RECORDS PROVIDED below:
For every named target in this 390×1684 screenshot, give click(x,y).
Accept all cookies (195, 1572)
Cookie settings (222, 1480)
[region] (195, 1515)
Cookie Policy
End of RECORDS PROVIDED.
* WHAT YOU SHOULD DO *
Give the data back in full, matching it character for character.

* ANSWER FOR THE TASK *
For every named target in this 390×1684 screenshot, give click(x,y).
Accept all cookies (195, 1572)
Cookie settings (222, 1480)
[region] (195, 1515)
Cookie Policy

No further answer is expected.